After a 29-year career working in the public sector and for a nonprofit health care company in New York, she found her true ‘home’ when she moved to the Centennial State in 2005.
Colorado turned out to be an ideal match for Donna’s love of the outdoors, as she’s climbed all 58 of the 14’ers, skied at 29 ski areas in the state, and cycled in Ride the Rockies and Pedal the Plains. It’s also where she met and married her second husband, Jim Brown.
She lives in Denver and has three children and two stepchildren – one of whom graduated from the University of Colorado.
Donna has always been athletic and has never steered clear of challenges. She was good enough to play field hockey at the University of New Hampshire, but because her parents were not able to provide the financial support, she had to quit playing sports and work her way through college as a waitress. In fact, she missed her graduation ceremony because she was waiting tables.
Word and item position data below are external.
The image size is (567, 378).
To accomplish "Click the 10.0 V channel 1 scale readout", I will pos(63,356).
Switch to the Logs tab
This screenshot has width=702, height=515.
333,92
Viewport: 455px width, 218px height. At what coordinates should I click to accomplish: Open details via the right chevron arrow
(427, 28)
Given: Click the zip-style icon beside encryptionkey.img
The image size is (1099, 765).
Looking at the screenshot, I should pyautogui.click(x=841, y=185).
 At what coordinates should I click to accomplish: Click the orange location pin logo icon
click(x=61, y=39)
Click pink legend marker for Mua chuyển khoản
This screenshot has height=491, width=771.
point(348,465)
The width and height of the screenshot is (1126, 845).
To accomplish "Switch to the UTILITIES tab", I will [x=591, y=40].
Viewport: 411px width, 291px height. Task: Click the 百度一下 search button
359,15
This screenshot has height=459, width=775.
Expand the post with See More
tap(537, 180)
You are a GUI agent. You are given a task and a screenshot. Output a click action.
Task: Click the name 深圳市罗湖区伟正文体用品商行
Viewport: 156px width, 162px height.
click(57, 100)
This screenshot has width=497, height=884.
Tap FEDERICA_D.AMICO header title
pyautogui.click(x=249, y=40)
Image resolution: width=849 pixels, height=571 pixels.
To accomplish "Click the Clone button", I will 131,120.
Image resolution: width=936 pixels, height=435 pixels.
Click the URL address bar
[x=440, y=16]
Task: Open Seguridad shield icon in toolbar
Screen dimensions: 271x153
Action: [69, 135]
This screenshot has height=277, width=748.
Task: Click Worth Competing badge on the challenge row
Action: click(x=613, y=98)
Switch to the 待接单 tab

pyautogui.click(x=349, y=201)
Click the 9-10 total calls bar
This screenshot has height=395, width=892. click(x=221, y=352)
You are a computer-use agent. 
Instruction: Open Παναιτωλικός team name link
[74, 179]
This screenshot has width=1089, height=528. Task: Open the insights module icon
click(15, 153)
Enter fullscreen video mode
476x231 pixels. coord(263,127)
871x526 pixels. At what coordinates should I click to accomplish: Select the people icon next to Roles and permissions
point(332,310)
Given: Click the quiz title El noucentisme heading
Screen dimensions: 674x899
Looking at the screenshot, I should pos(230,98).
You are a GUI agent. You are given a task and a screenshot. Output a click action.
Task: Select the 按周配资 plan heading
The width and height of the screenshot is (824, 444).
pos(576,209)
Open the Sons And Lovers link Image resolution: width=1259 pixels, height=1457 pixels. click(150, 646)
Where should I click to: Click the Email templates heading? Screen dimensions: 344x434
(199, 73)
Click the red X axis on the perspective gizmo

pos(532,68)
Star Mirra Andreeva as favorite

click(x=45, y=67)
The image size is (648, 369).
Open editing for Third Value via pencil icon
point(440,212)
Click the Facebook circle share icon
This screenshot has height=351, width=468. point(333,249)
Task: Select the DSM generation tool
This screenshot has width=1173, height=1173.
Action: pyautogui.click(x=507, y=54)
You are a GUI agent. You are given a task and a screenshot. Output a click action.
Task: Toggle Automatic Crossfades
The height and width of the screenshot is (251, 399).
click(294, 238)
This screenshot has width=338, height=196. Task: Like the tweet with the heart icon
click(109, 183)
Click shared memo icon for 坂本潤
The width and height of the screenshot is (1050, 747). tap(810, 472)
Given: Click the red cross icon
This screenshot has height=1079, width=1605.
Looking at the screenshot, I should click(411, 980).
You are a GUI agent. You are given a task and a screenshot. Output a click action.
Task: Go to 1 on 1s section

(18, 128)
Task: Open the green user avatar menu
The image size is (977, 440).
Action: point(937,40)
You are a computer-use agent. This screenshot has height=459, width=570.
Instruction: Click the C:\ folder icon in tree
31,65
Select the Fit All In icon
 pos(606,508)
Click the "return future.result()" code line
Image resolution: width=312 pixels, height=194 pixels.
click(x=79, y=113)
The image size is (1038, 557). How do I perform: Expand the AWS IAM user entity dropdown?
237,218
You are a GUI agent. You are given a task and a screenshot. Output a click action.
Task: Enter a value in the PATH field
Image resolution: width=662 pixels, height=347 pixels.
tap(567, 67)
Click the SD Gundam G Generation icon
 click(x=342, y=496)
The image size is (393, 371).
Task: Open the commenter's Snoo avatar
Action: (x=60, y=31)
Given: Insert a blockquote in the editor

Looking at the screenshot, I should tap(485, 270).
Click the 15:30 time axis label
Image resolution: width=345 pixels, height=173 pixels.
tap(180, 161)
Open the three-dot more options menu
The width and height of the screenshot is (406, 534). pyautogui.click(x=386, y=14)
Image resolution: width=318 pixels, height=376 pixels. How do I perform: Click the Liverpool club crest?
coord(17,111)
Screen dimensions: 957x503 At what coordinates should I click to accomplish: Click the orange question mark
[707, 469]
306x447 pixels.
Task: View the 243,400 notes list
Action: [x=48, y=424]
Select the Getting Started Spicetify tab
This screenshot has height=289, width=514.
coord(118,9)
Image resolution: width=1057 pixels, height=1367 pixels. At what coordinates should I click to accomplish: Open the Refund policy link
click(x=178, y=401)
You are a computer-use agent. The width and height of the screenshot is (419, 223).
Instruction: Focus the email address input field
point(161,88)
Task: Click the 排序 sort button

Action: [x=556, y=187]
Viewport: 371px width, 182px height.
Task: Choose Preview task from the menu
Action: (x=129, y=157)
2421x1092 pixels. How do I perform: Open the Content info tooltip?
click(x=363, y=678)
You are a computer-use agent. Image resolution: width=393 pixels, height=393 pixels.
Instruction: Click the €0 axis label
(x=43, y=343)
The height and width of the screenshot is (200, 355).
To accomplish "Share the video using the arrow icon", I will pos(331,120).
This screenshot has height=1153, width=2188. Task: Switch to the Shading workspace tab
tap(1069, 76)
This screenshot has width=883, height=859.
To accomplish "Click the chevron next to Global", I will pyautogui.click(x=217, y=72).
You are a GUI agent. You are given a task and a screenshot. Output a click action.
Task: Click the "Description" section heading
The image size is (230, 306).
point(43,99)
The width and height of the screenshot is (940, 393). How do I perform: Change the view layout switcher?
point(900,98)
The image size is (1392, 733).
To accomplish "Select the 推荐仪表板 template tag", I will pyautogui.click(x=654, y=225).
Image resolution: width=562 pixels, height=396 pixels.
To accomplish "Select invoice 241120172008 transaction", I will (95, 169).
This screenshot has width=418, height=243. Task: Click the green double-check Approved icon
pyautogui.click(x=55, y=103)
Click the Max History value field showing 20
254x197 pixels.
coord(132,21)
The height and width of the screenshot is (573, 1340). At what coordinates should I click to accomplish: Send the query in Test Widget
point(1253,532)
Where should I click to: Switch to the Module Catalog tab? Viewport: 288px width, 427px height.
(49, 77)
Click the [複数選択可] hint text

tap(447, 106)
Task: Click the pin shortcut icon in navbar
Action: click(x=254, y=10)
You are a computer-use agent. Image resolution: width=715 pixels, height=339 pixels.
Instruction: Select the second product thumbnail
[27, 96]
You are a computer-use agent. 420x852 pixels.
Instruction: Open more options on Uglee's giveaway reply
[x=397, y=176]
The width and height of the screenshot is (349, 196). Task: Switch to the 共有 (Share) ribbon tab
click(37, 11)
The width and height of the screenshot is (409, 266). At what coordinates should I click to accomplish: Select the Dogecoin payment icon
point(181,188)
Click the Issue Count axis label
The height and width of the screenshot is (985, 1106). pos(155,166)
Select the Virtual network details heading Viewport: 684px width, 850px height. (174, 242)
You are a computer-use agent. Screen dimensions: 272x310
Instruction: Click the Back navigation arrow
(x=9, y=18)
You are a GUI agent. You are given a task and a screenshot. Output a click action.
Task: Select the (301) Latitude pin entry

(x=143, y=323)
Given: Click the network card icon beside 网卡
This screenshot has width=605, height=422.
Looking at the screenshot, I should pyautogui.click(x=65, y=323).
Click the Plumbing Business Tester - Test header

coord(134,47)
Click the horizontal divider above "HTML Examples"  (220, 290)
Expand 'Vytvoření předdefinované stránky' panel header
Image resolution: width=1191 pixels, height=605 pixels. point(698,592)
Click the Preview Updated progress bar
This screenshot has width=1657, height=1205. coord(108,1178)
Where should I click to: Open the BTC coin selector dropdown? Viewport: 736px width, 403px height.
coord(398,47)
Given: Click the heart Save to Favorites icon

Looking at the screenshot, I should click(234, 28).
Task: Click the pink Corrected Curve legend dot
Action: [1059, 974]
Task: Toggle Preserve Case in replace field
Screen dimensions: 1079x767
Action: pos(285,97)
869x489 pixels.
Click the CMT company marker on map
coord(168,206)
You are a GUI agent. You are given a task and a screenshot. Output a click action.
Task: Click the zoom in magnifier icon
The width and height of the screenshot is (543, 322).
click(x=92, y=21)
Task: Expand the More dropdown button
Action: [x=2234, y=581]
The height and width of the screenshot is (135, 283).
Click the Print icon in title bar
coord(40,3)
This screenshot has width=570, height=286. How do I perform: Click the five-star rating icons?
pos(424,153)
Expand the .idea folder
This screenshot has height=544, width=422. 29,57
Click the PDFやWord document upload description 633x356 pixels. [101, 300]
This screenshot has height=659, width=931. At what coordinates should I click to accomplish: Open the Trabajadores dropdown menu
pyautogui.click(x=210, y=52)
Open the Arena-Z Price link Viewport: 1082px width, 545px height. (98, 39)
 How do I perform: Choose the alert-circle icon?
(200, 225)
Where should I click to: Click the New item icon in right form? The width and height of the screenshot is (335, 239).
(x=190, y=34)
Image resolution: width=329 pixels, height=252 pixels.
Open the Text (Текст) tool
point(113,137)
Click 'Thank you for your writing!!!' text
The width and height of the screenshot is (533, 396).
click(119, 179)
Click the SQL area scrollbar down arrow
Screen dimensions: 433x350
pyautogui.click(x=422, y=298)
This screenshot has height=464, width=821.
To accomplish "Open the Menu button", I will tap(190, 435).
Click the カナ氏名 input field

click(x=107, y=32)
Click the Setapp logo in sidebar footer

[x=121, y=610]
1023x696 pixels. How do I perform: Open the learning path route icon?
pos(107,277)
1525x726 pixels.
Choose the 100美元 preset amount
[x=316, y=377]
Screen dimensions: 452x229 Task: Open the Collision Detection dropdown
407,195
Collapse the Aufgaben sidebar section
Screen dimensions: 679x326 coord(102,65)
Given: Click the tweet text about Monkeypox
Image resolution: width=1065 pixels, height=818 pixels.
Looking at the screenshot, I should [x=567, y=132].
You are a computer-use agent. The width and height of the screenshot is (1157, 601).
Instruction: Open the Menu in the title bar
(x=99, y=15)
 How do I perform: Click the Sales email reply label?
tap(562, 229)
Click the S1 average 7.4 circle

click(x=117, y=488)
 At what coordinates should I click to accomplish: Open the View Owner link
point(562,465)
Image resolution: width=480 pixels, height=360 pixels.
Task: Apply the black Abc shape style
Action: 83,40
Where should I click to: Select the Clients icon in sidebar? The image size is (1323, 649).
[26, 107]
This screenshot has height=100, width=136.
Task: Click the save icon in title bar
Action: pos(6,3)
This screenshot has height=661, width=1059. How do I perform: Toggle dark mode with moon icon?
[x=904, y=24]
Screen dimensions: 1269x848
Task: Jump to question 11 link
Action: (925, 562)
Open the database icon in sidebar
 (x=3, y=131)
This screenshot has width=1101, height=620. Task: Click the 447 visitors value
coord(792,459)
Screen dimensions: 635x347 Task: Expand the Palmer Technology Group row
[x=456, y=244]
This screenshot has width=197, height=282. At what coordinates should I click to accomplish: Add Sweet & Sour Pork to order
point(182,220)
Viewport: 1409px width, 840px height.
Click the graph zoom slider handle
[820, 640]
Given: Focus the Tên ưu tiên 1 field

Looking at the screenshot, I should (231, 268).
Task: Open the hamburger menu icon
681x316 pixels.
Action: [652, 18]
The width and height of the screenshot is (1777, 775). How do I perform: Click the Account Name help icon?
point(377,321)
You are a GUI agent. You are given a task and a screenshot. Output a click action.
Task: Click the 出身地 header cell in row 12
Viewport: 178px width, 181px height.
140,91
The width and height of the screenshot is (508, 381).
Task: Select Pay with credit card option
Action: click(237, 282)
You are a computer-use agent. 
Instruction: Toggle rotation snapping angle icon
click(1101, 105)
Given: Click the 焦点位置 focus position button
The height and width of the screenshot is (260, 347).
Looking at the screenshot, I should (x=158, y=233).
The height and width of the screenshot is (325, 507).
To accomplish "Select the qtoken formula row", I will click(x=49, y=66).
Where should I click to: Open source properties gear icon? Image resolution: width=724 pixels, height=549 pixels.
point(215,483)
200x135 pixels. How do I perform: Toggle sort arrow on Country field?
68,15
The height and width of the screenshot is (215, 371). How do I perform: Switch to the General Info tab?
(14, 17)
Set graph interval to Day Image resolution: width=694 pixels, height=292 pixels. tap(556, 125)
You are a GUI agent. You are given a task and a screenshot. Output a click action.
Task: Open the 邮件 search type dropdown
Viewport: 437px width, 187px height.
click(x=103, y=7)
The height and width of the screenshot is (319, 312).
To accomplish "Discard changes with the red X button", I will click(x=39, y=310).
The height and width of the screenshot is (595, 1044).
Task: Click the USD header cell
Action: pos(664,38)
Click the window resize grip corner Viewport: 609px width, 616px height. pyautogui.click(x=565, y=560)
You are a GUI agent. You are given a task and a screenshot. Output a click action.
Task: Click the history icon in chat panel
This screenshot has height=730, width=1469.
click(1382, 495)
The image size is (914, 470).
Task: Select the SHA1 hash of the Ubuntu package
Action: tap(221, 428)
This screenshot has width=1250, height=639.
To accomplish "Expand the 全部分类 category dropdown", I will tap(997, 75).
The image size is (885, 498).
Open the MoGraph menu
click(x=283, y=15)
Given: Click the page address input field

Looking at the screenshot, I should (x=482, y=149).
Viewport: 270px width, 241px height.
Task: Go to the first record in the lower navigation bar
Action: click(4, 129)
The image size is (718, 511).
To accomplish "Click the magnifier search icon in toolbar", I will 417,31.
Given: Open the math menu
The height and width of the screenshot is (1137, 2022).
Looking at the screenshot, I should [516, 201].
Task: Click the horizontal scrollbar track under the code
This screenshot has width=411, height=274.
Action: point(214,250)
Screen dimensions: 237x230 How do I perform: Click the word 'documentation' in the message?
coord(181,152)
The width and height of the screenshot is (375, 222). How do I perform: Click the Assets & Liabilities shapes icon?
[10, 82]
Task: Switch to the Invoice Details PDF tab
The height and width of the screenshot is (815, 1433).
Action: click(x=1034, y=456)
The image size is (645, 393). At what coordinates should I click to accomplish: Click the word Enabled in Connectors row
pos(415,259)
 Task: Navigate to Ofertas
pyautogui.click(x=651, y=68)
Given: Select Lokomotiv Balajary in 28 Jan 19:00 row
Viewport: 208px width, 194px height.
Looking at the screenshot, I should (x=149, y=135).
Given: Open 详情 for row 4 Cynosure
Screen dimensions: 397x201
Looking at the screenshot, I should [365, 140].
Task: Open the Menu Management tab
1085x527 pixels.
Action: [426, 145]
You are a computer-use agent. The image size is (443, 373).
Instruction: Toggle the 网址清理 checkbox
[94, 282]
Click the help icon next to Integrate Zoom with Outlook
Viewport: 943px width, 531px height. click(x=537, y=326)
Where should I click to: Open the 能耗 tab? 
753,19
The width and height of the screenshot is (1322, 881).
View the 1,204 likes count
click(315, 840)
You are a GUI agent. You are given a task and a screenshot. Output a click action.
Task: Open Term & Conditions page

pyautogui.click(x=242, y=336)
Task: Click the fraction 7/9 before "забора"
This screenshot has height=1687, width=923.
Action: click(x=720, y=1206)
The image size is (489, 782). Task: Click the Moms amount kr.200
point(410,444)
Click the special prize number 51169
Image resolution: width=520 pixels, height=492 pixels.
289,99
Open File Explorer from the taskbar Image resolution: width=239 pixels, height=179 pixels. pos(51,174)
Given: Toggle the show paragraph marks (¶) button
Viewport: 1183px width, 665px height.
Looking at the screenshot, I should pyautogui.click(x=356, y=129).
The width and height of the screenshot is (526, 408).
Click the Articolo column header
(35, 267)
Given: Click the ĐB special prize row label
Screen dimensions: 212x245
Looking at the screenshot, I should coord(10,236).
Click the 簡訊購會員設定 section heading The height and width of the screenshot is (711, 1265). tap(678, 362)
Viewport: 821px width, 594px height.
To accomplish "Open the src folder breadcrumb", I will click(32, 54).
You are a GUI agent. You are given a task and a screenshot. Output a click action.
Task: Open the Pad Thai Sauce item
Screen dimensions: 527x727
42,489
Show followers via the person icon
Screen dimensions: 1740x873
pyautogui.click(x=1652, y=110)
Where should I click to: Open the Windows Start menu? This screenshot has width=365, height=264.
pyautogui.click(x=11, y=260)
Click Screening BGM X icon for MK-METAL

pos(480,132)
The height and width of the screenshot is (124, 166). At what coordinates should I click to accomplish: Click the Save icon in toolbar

After her first marriage ended in divorce, Donna raised her three children on her own. As a single mother, she was their sole provider and knows firsthand the challenges of trying to make ends meet. One of her proudest accomplishments is the fact that each of her children graduated from college and has been successful in life.
After receiving a Masters of Public Administration from George Washington University in 1976, Donna went to work for the City of New York. The City was on the verge of bankruptcy, and she was part of the team that had to restore fiscal stability while maintaining a strong committed workforce of more than 300,000 employees.
Health care costs were a big part of those negotiations, and Donna was part of the team that found creative ways to help the City save money and keep quality benefits for its employees. She learned that you get more when you tackle the tough problems head on and focus on solutions that can work for everyone.
She’s been working on healthcare and tackling other tough problems ever since.
While working full-time and raising her family, Donna also earned a doctorate in Public Health from Columbia University. Just like in college, she filled her days, nights and weekends with work and school, but it was worth it to follow her passion.
It was health care that brought Donna to Colorado. Kaiser Permanente hired her as president of Colorado, and later promoted her to run more states. In addition to being one of Colorado’s biggest employers, Kaiser is also a non-profit health care provider.
While Donna was with Kaiser, she grew the number of insured from 400,000 to 600,000, expanded their service areas to a larger footprint in the state, and added thousands of jobs in Colorado. They moved a call center and data center from California to Colorado which helped strengthen our economy.
During her time in the private sector, Donna served on more than 20 nonprofit boards and commissions including: Colorado Education Initiative, Colorado Mountain Club, the Denver Museum of Nature and Science, the Denver Public Schools Foundation, the Denver Metro Chamber of Commerce and the University of Denver. She is a member of the Colorado Women’s Forum.
Numerous community organizations have recognized Donna as a civic leader including Girl Scouts of America – Mile High Chapter, the Colorado Women’s Chamber of Commerce, and the Denver Business Journal. In 2015, she was recognized as one of the top 25 most powerful women in health care in the country.
When Governor Hickenlooper asked Donna to become Colorado’s first combined Lt. Governor and Chief Operating Officer, she was managing a $9 billion budget and 16,000 employees. Now, she oversees the operations for Colorado’s state government, which has a $28 billion budget and 30,000 employees.
Since joining the Hickenlooper Administration, Donna has led efforts to address the issues of health care affordability, accessibility, and quality. She launched key initiatives to increase accountability and transparency in government and to make government services more efficient and effective. And she brought renewed attention to education for all Coloradans.
Donna is running for Governor because Colorado has made a lot of progress under John Hickenlooper, but there’s a lot more to be done to stay on the right track. And many of the challenges we must face are tough and complicated. But, that doesn’t scare her, because she’s been doing tough and complicated her whole life.